What you need to do:
Please produce an exact transcription of the lines from the one containing "Task: Open the Локации sidebar link" through the last line of the entries, leaving out every picture.

Data to use:
- - -

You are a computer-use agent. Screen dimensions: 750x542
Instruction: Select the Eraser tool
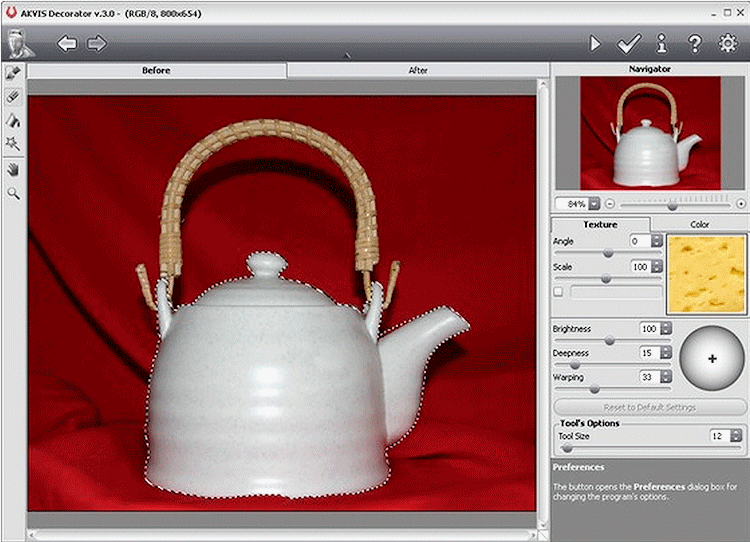pos(13,97)
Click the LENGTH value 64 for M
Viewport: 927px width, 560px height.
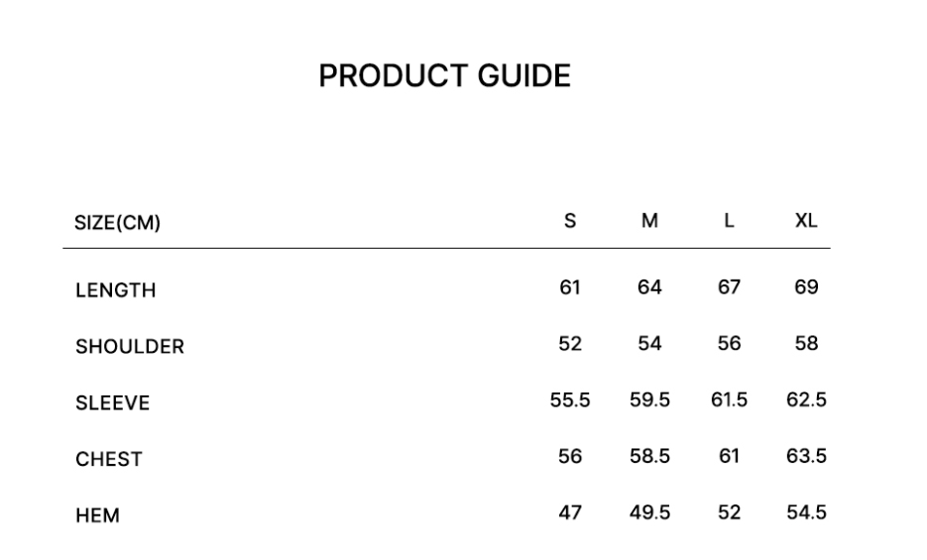[x=649, y=287]
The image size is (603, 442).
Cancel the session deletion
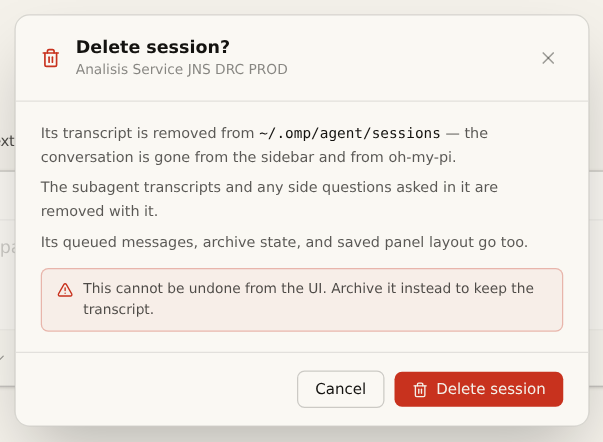coord(340,389)
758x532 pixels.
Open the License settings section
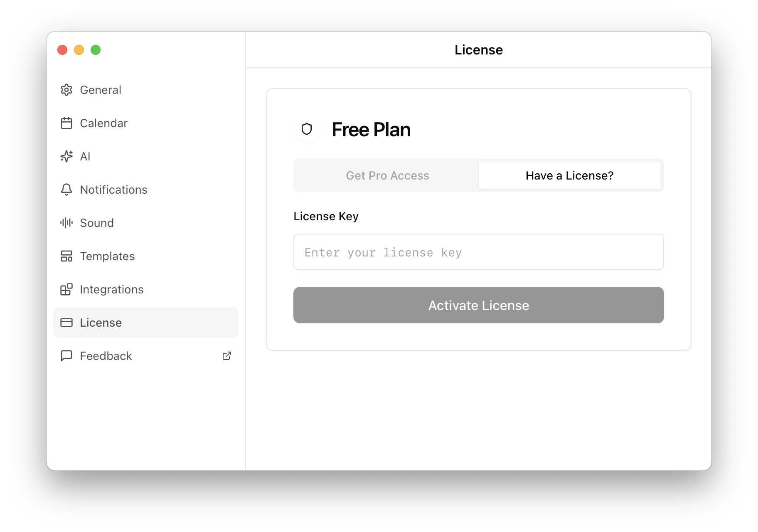(x=101, y=323)
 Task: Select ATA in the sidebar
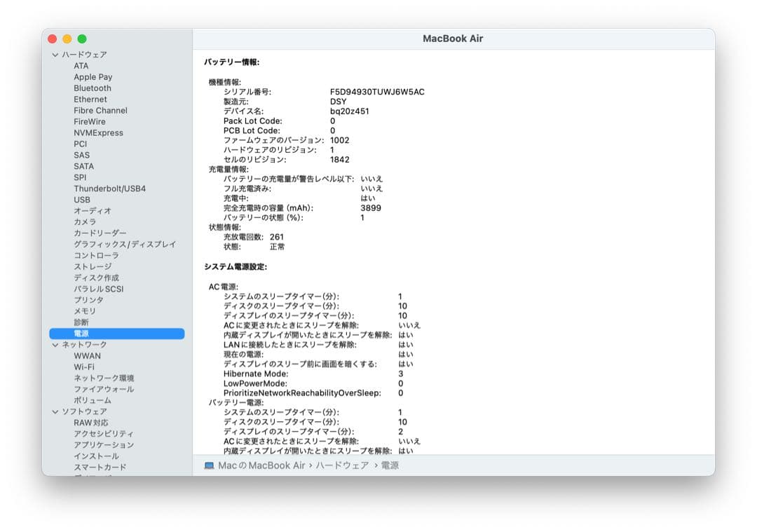point(82,65)

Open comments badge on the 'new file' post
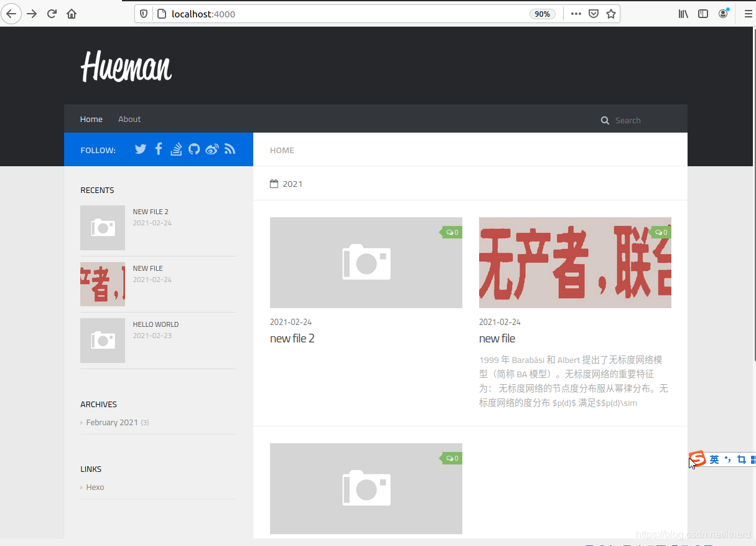660,232
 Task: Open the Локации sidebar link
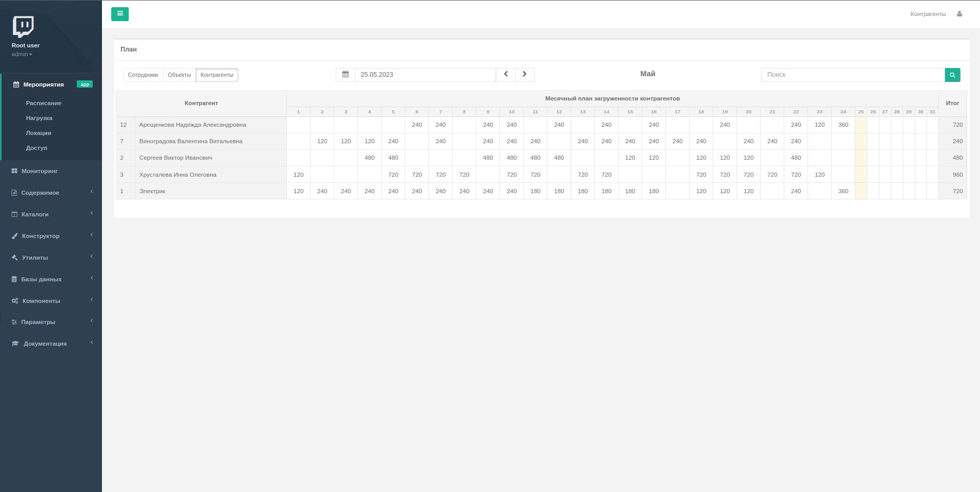coord(39,133)
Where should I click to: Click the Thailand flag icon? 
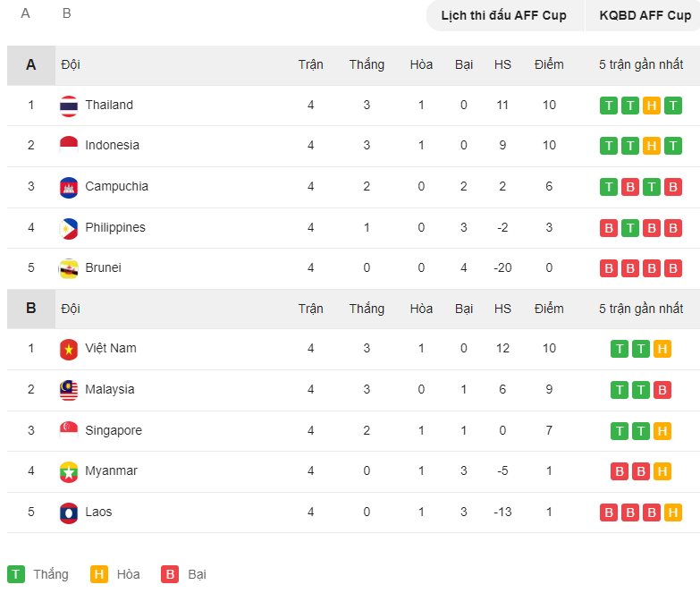point(69,106)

- - -

Solution to the exercise:
 Task: Open the Локации sidebar link
coord(39,133)
Where should I click to: Click the Thailand flag icon? 
point(69,106)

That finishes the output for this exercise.